Assignment
Carry on the article below about identity leadership and employee burnout, picking up right after its final sentence.

Text segment
A multi-country study has found evidence that promoting a shared sense of identity among employees fosters higher team identification and, in turn, minimizes burnout. The findings, which came from two large global data sets, were published in the International Journal of Environmental Research and Public Health.

No matter your job description, work-related stress can lead to burnout — a state of emotional exhaustion, detachment, and reduced self-efficacy. Study authors Rolf van Dick and his colleagues wanted to explore whether workplace leaders might be able to protect their employees from burnout through effective leadership.

“I am personally very much concerned about employee health — whether in my own team, our university or the organizations we are working with,” explained van Dick, a professor of social psychology at Goethe University. And leaders are the key to well-being at work — and every leader should think of performance and well-being as not mutually exclusive concepts but as two sides of the same coin which can go together!”

Specifically, they focused on identity leadership, a leadership style whereby a leader cultivates and nurtures a shared sense of identity among team members. By promoting team identification, identity leadership should increase employees’ well-being in numerous ways, and ultimately, lower the likelihood of burnout.

The researchers analyzed responses from two waves of the Global Identity Leadership Development (GILD) survey, distributed five years apart. Between 2016 and 2017, the survey was distributed among 5,290 workers in 20 countries. Between 2020 and 2021, the survey was distributed among 7,294 workers in 28 countries. The questionnaires included measures of team identification and burnout and asked respondents to rate the extent that their immediate supervisor exemplified identity leadership.

Across both surveys and in nearly all individual countries, identity leadership was positively associated with team identification. In other words, employees whose leaders were more involved in building a sense of shared identity in the workplace reported feeling more like a part of their team. Moreover, a mediation analysis revealed that, across the entire dataset, identity leadership was indirectly related to burnout through team identification. Specifically, employees with leaders who were higher in identity leadership felt stronger team identification and, in turn, were less likely to experience burnout.

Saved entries
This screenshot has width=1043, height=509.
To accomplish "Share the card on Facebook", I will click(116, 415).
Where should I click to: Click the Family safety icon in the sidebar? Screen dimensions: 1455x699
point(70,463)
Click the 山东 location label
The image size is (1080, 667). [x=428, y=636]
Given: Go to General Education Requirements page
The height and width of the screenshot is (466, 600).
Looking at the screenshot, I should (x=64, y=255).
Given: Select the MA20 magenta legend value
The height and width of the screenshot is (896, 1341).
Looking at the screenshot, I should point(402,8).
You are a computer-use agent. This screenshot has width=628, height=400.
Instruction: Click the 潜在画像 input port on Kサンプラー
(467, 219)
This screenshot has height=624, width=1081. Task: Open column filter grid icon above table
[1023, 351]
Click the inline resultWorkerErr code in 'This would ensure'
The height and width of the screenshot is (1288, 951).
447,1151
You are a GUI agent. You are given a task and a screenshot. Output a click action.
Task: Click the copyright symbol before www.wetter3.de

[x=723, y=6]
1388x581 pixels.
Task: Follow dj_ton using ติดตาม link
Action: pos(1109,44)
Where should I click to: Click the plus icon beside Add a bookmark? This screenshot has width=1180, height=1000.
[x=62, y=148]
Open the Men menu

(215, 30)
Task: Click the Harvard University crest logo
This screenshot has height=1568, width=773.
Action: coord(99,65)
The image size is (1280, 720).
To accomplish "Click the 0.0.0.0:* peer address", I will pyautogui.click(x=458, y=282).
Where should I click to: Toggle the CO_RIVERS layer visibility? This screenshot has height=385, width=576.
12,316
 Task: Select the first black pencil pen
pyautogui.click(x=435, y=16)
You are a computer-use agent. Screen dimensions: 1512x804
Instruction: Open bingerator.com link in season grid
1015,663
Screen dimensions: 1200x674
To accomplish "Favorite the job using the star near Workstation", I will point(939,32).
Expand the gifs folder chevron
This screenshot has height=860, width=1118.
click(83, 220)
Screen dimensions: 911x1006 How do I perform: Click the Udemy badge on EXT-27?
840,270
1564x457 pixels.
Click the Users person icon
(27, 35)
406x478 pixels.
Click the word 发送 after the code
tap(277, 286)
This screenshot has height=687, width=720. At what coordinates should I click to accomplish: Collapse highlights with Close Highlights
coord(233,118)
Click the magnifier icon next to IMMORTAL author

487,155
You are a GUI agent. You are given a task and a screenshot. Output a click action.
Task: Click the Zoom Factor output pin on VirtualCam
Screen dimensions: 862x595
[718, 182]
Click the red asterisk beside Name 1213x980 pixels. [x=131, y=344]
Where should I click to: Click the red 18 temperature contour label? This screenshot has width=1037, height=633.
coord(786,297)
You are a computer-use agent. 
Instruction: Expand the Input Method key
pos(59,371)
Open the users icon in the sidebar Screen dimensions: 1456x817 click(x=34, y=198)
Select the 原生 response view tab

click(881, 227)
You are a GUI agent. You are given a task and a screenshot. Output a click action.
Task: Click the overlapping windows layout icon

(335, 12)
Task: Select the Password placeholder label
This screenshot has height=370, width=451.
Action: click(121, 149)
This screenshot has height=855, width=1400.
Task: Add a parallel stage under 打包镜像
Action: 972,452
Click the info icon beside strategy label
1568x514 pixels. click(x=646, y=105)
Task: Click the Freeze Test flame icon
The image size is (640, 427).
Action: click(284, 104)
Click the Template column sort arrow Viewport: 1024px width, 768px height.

Answer for the task
The study authors next found longitudinal evidence for this effect. A subset of 111 participants from Germany who had completed the survey in 2020/21 completed a follow-up survey three months later. Comparing responses from these two time points revealed that identity leadership at the first assessment was positively associated with team identification three months later. Furthermore, greater identity leadership at the first survey predicted reduced burnout three months later through greater team identification.

“Many of us are leaders — even if you are responsible for only two or three other people at work or if you are a coach of a children’s soccer team or serve in a voluntary organization. And irrespectively of whether you are leading in a for- or not-for-profit organization or whether you are leading a large or very small group — the key for good leadership is the creation of a common identity shared by everyone in the group,” van Dick told PsyPost.

“Such a shared understanding of who we are, what we stand for, or what are our norms and standards is important for mutual support and collective self-efficacy. This helps coping with stress and leads to higher well-being and reduced burnout. And we show in our paper that this works globally — in 30 countries on all continents: Leaders who create shared identities lead employees who have reduced levels of burnout. In the US or Australia, in Europe but also in Asia, South Africa or elsewhere — it works!”

Given the unique time period of the study, some of the data was captured during the early stages of the COVID-19 pandemic (February 2020 to June 2020) while other data was captured during the later stages (September 2020 to May 2021). When the researchers compared survey responses from before and after the pandemic, they found that countries assessed during the pandemic scored higher in both team identification and burnout. “Interestingly, such evidence that employees are more highly identified with their teams but also somewhat more burnt-out aligns with the ‘well-being engagement paradox’ identified by Gallup in the wake of the pandemic,” van Dick and his colleagues say. They also note that it appears that identity leadership was not deterred by the COVID crisis but may have actually grown, possibly safeguarding employees’ well-being during this uncertain time.

However, “our research is largely cross-sectional and uses employees’ self-reports,” van Dick noted. “Whilst this is fine for reporting their own levels of burnout, it would be good to have team members’ assessments of their team identification and their leaders identity leadership activities.”

Overall, the study offers convincing evidence that nurturing a shared identity in the workplace is an effective leadership style that can protect employees from burnout — and that this effect is consistent across countries. The researchers suggest that future studies that either include additional time points or use experimental methods will help provide insight into causality.

“The truly remarkable aspect of this project is its large number of collaborators from all over the world who have worked together in this enterprise named Global Identity Leadership Development (GILD) project with now more than 15,000 respondents,” van Dick added.